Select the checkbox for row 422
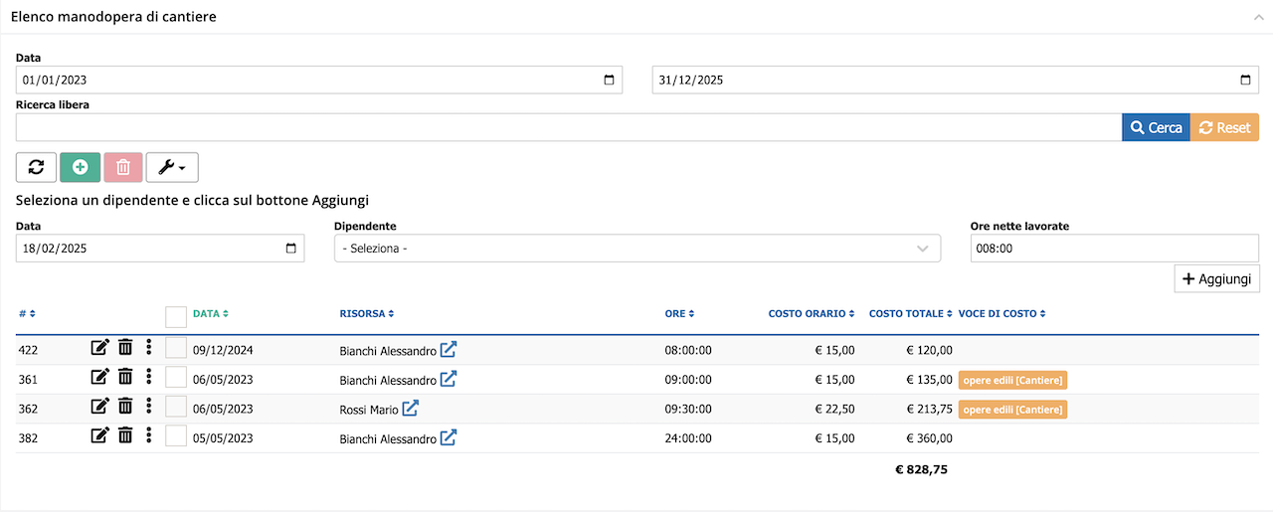 tap(176, 348)
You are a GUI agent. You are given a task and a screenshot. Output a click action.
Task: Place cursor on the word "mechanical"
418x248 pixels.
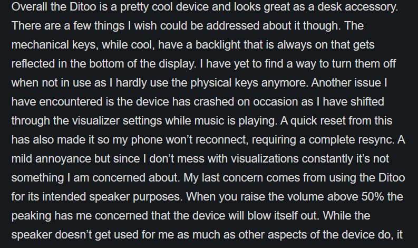tap(40, 44)

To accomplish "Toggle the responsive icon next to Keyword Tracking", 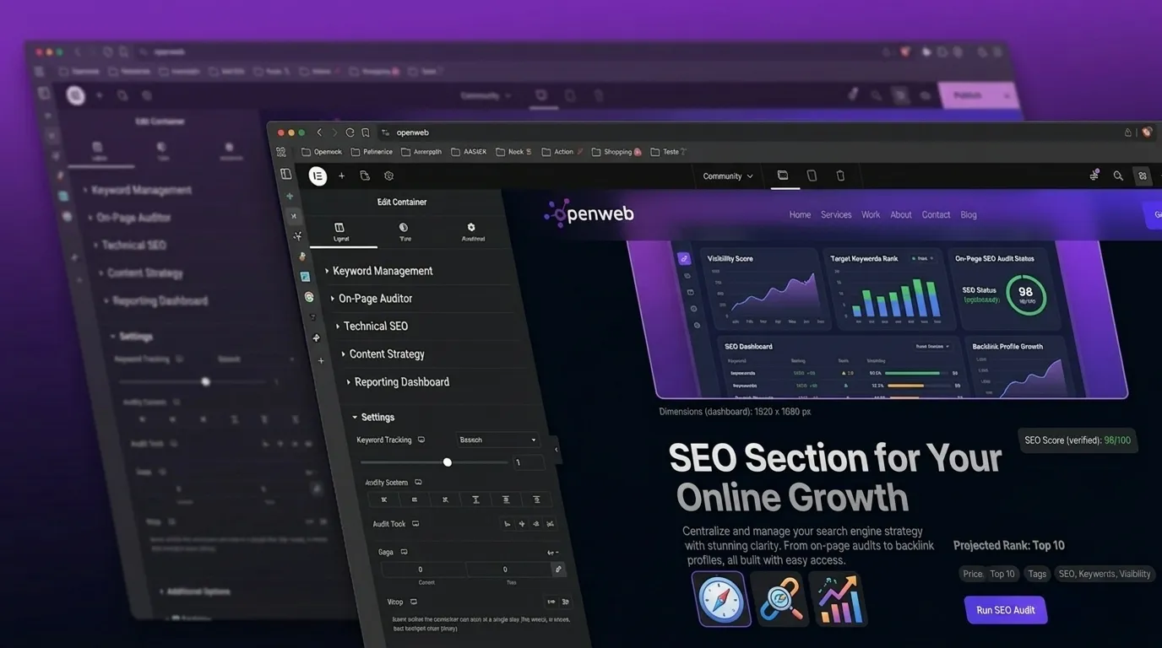I will 421,440.
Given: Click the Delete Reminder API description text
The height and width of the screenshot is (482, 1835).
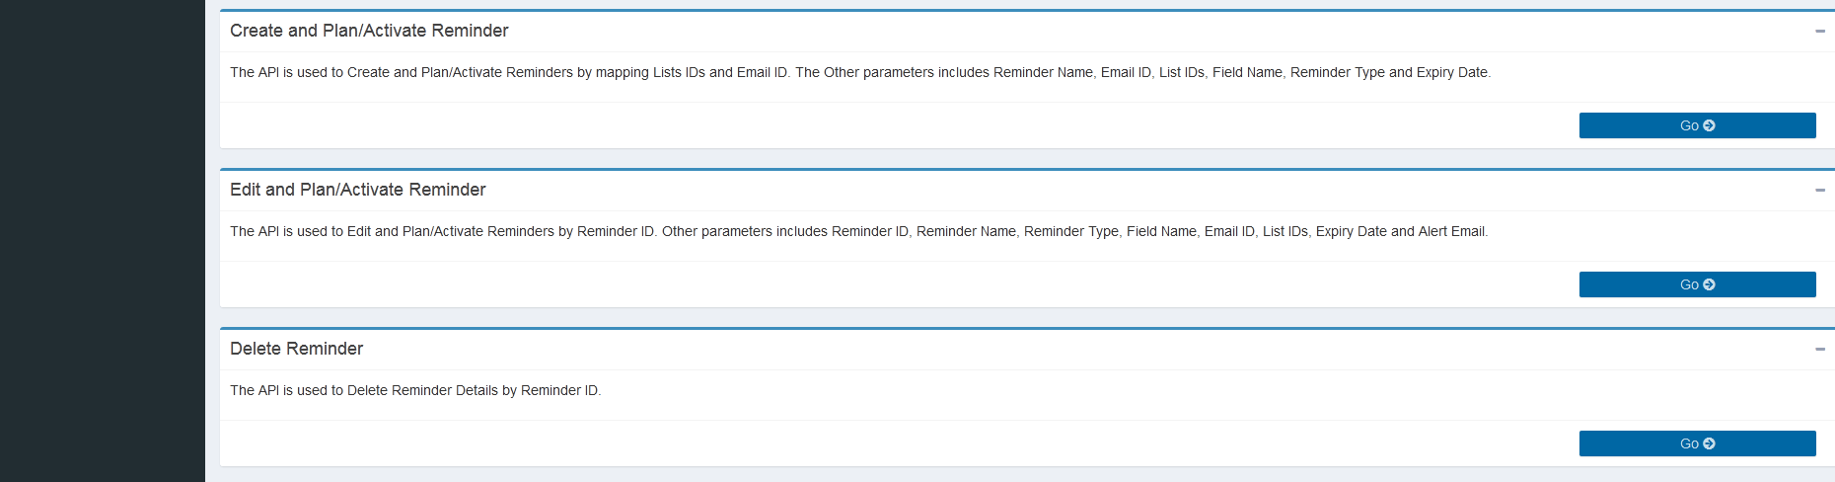Looking at the screenshot, I should coord(415,390).

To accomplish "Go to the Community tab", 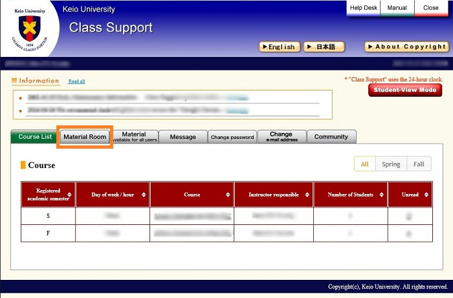I will (x=331, y=137).
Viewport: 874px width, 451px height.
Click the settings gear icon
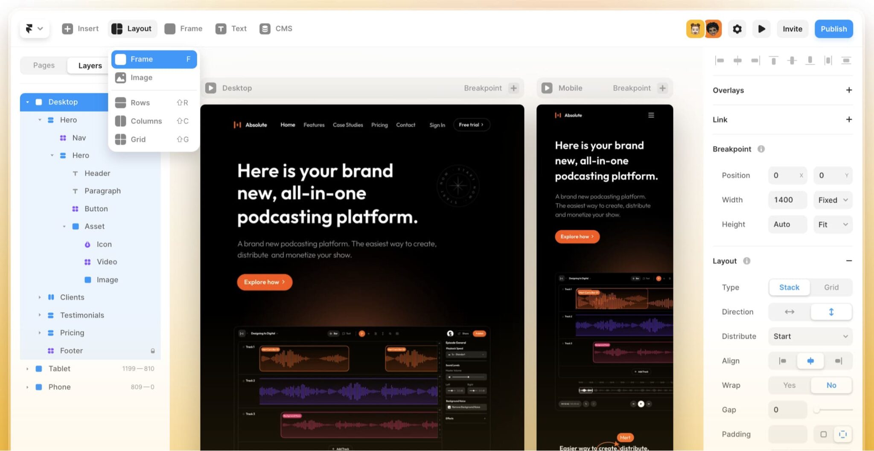[737, 29]
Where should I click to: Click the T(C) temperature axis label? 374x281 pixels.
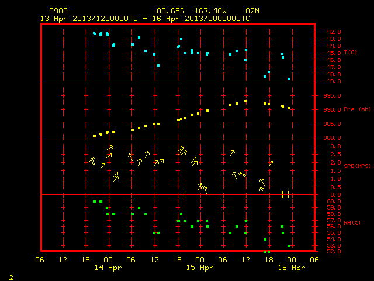351,53
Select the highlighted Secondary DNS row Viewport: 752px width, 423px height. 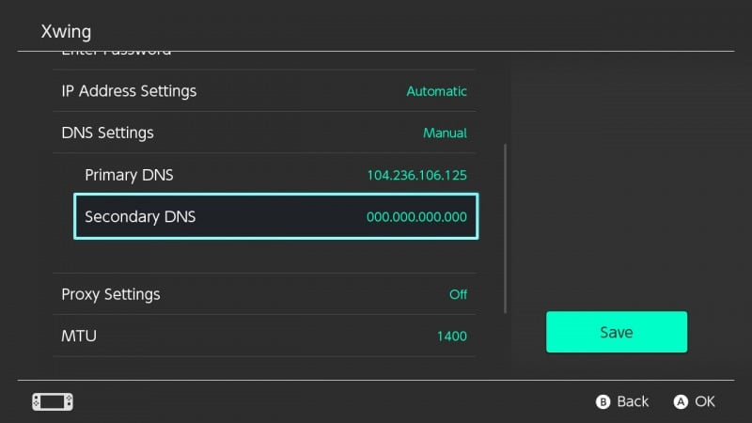pyautogui.click(x=275, y=216)
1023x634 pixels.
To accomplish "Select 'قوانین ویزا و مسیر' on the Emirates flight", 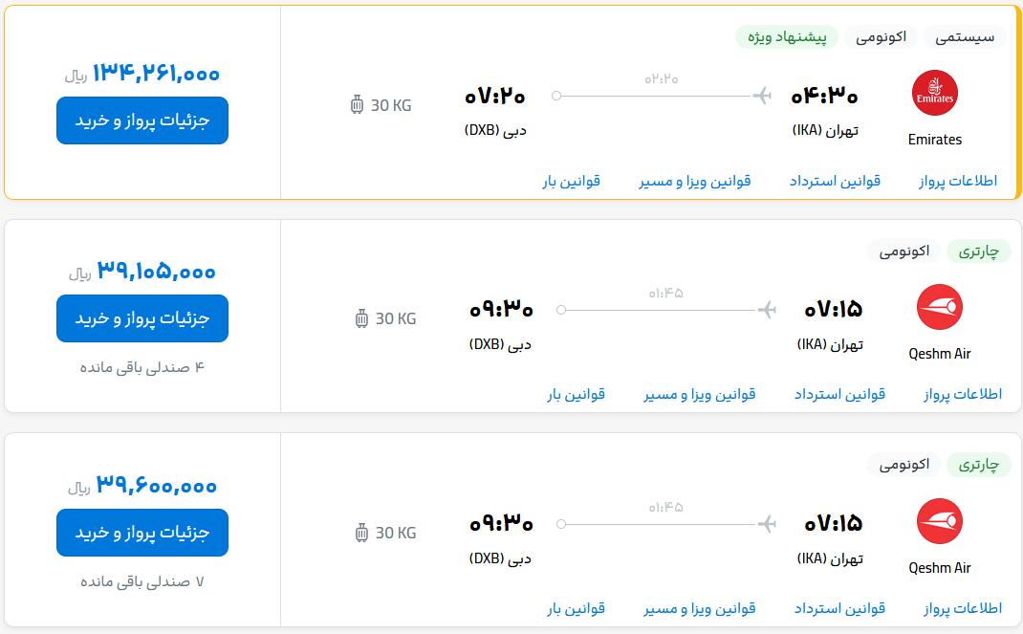I will [695, 181].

○ ○ ○ ○

Written task: Count how many lines in the entries above contain the string "pixels". Give only the number.

Response to this exercise: 3